I know you wrote this a few days ago but I'm reading and wanted to offer my experience as an example.

Basically Prozac is an old medication, there are new, better ways to treat serious depression. The other issue is that you need to have a firm clinical depression diagnosis, and make sure you are treating the right thing.

I was extremely exhausted for YEARS and on anti-depressants. When I was diagnosed with MS I noticed other sleep issues and it turns out I had a sleep disorder. I almost crashed my car going 90 mph after 12 hours of sleep. My brain just doesn't hit REM sleep during normal hours.

I don't have kids and was in a BAD marriage but sex was a huge issue for me while I took my medication. It's very frustrating to face the possibility of not having my usual HD, and dealing with 2 neurological disorders on top of it.

With that being said... start doing things without the expectation of sex and see where they go. Monitor her medication and ask questions. Look at enhancing intimacy out of the bedroom.

You sound like a good catch- I'm sure she is frustrated and scared that this is a HUGE issue in your marriage. Focus on working through it and understanding what she needs to start making sex a priority.

Oh and it helps with pain and depression


----------



## SlowlyGoingCrazy (Jun 2, 2011)

As'laDain said:


> personally, i dont believe that antidepressants are a full treatment in of themselves. yeah, they may stop the downward spiral, but instead of feeling hopeless, you feel almost nothing. how is that good?
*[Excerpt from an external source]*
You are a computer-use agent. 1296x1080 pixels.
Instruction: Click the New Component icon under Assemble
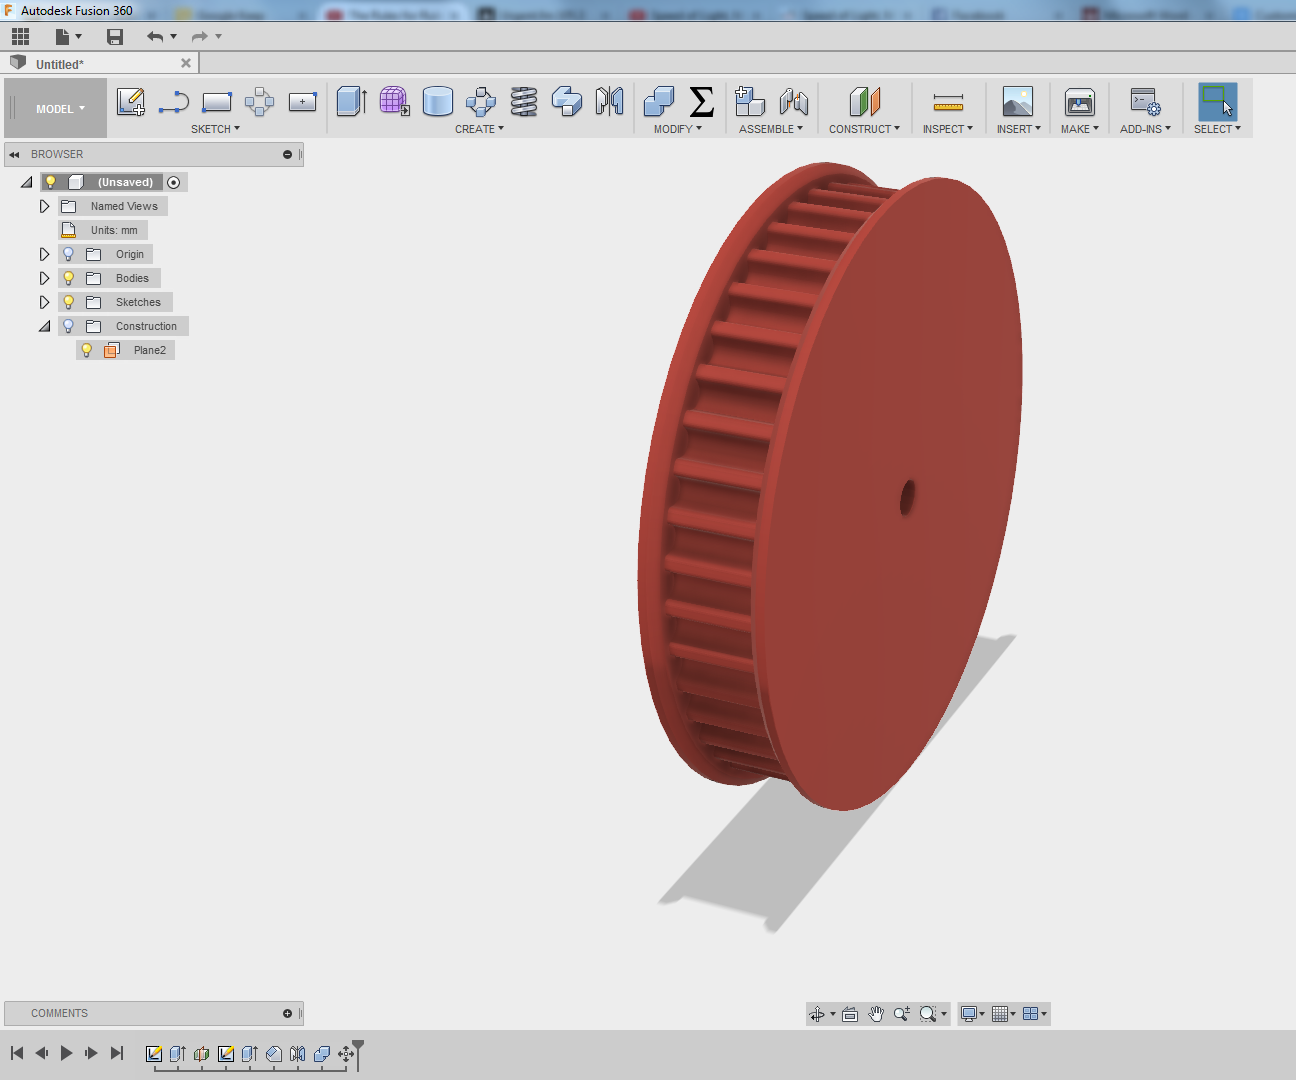click(x=750, y=102)
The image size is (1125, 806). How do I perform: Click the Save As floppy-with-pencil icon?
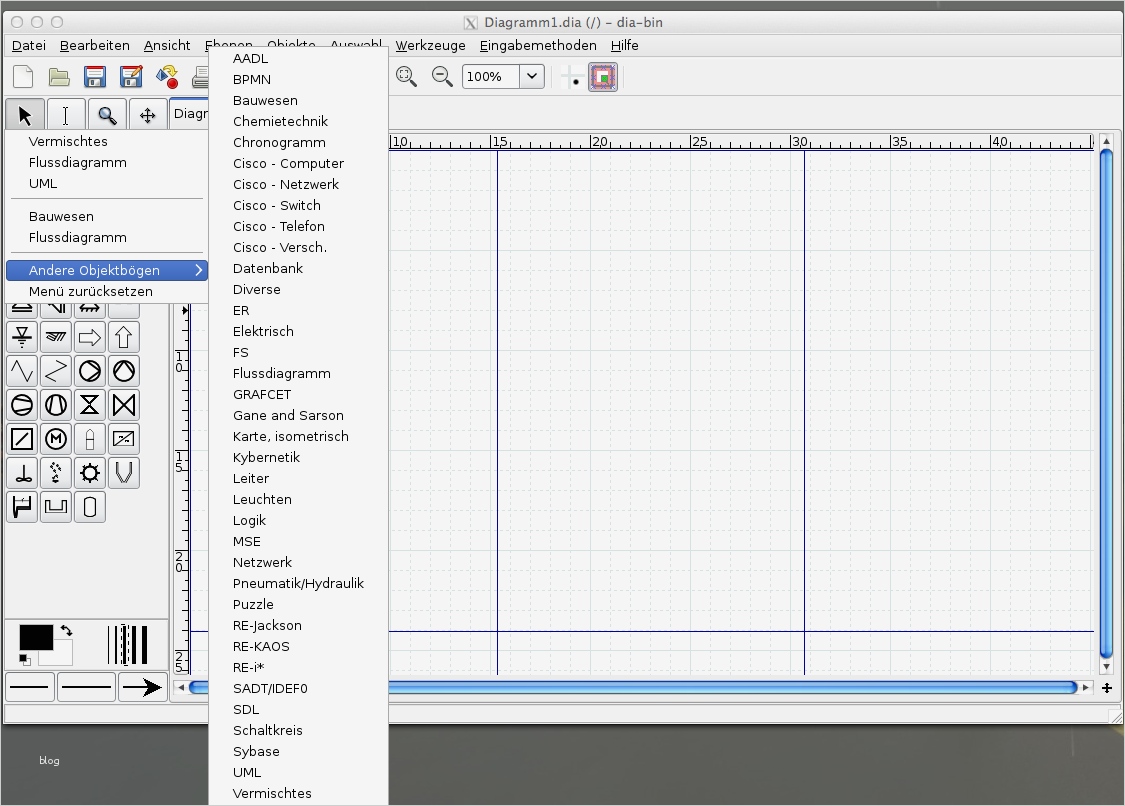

FTR- it's the opposite for me. Depression makes me feel nothing, I'm not sad, just nothing. Meds make me able to feel, to cry when I need to, to laugh when I want to. They make me back to me, nothing more. They don't take away my problems or my feelings. If meds are numbing you, you aren't on the right ones/dose.
I had postpartum psychosis (hallucinations, delusions, intrusive thoughts, etc) after my first child, my brain needed fixing, the meds fixed it. No different than if I had an infection. I now have depression, anxiety, possible PTSD. Those things aren't _feelings_, they are an illness. 

But they do lower my sex drive a bit. I don't notice it much but some days I'll realize it's been a few days since an O and I didn't notice when before I would. 
It doesn't make me not want one, just kind of forget about it sometimes. But I also have found myself thinking " should I go O or let netflix continue to the next episode......." when before it was a no brainer for the first one, now eh... depends on the show 
It might just take some extra flirting/reminding to get her in the mood. Get her thinking about it first thing in the morning, keep up the flirting during the day. Help get all the other 'to do' stuff out of her head so she can just relax. But don't take it personally.


----------



## Justus3 (Oct 18, 2014)

Mr B said:


> Sorry..... but this is absolute bull****. Antidepressants save lives man.


:iagree:


----------